[[ PROVIDED RECORDS, beginning ]]
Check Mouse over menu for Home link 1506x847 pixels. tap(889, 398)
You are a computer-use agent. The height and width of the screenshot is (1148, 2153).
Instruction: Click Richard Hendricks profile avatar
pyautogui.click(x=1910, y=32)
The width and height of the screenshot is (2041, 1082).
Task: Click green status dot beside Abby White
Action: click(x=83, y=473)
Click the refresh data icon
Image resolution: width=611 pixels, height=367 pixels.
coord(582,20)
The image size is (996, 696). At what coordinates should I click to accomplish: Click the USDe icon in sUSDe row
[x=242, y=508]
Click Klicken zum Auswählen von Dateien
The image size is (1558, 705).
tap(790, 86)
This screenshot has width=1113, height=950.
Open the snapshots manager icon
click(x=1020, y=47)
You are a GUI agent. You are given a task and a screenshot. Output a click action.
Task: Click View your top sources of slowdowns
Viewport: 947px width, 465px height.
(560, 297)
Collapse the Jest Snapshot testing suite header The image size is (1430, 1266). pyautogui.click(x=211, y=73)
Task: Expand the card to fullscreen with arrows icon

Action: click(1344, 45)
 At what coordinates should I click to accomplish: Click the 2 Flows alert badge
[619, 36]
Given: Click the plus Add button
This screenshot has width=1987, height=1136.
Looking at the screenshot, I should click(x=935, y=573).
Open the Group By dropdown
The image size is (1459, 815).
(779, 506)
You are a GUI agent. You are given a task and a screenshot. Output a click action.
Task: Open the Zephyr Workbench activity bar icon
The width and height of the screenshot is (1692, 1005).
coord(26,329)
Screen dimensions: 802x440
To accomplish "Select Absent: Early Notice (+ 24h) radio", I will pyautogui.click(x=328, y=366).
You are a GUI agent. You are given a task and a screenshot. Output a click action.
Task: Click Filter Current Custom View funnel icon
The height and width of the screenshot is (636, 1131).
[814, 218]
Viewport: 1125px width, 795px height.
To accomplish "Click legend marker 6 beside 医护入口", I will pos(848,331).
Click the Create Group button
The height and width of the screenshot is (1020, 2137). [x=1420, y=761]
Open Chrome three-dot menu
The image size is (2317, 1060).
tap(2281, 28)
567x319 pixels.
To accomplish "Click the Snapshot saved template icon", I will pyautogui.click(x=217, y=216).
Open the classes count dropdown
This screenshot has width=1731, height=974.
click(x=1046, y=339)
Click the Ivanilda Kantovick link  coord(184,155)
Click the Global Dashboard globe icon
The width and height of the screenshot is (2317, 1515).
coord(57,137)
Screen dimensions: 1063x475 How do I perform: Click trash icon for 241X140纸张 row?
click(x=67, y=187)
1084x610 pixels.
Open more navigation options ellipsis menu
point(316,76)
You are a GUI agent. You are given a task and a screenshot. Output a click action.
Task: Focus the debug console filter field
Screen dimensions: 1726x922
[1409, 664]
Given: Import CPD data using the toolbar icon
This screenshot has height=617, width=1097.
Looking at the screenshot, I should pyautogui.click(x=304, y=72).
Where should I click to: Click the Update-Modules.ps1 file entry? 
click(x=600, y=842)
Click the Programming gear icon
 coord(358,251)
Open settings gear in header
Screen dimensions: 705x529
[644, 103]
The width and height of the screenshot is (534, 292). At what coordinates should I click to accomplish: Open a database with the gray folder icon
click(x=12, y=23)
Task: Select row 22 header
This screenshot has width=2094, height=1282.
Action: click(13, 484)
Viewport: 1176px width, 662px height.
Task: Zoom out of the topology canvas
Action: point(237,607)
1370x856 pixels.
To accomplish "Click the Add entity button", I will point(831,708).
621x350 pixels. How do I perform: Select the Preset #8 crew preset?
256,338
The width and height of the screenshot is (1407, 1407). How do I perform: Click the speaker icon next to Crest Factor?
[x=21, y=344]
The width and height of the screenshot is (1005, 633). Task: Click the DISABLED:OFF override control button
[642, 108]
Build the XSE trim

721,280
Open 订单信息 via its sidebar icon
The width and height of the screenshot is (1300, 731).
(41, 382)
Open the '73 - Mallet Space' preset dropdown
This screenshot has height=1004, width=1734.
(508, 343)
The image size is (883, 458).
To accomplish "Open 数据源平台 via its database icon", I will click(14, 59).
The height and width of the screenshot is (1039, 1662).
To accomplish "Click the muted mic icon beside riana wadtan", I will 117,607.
[[ PROVIDED RECORDS, end ]]
Show all lines from the data above in which the word "header" appears.

Collapse the Jest Snapshot testing suite header The image size is (1430, 1266). pyautogui.click(x=211, y=73)
Open settings gear in header
Task: Select row 22 header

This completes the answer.